We were coming up on the famous Lorelei and Alex told the story of the beautiful siren who sat high up on her rock, beguiling the boatmen with her seductive song. Isn’t it interesting that, instead of admitting it’s a very dangerous strip of water and you’ve got to be careful or you’ll crash, the boys had to come up with a story to blame a woman? There’s a statue of course. But it’s not up there on the Lorelei itself, it’s down by the riverside where tourists can get a picture of her as they go past. (I’m reminded of the Dutch story about the little boy and the dyke. It’s just a story, it never happened, but the Dutch had to build a statue because tourists insisted.)
As you can see, railway lines run the length of the gorge on both sides. Notice the ornate entrance to the tunnel. During WW2 there was a ‘gentlemen’s agreement’ that castles which were not military targets would not be bombed. So the Germans, being gentlemen, mocked up castle battlements at the entrances to tunnels so they wouldn’t be bombed. The ghosts of WW2 are never too far away – at least for us older folks.
With the river so high, the current was raging. The Scenic Jasper was going upstream but the river is a highway and there was plenty of traffic coming down. The zig zag bends in the river at this point are controlled by a set of lights that warns the captains about what’s coming the other way and if it’s safe to proceed. If there’s a boat coming downstream it has right of way, while the boat coming upstream waits. The reason is simple: it’s much harder to slow a boat with a raging current behind it.
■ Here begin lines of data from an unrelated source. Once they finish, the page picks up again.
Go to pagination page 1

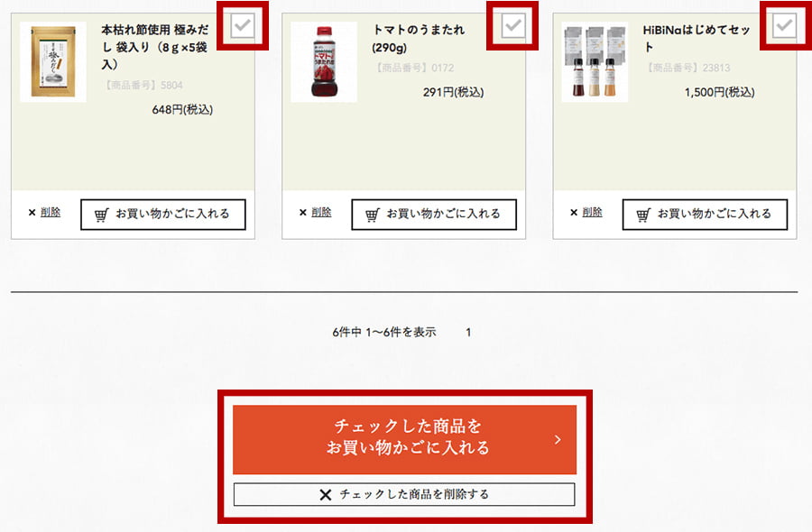pos(468,332)
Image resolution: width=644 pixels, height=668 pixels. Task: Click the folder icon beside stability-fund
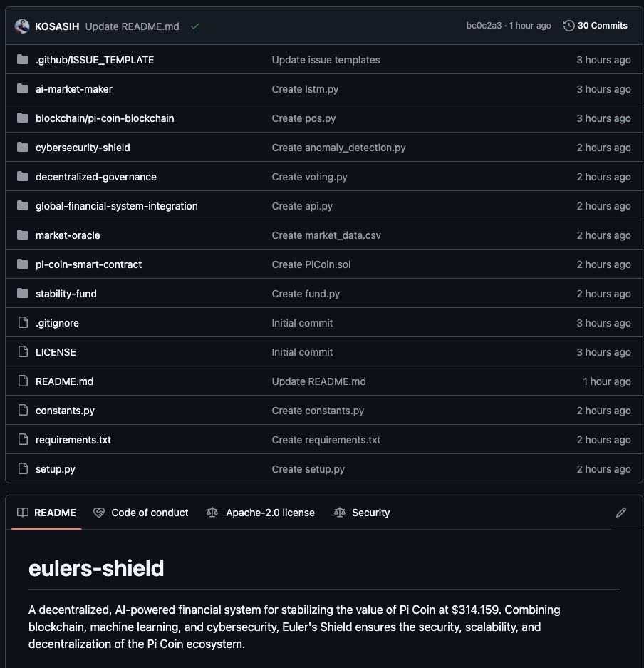point(23,293)
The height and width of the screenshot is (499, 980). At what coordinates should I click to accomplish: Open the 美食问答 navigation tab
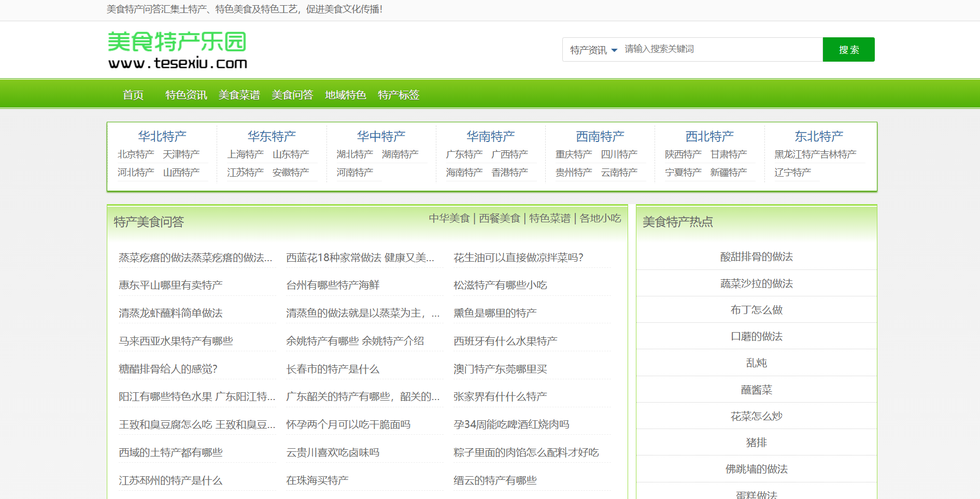(292, 95)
By the time we reached Rüdesheim at the end of the Rhine Gorge it was already dark (probably around 5pm). Scenic Jasper tied up a long way from the bank and many of the passengers took the opportunity to go ashore to look at the pretty little town and the last Christmas market of our tour. They were supposed to have gone to Siegfried’s Musical Cabinet but it was too late for that, or to visit the Germania monument.
We raised a toast as we watched them leave the ship. Tomorrow would be Christmas Eve.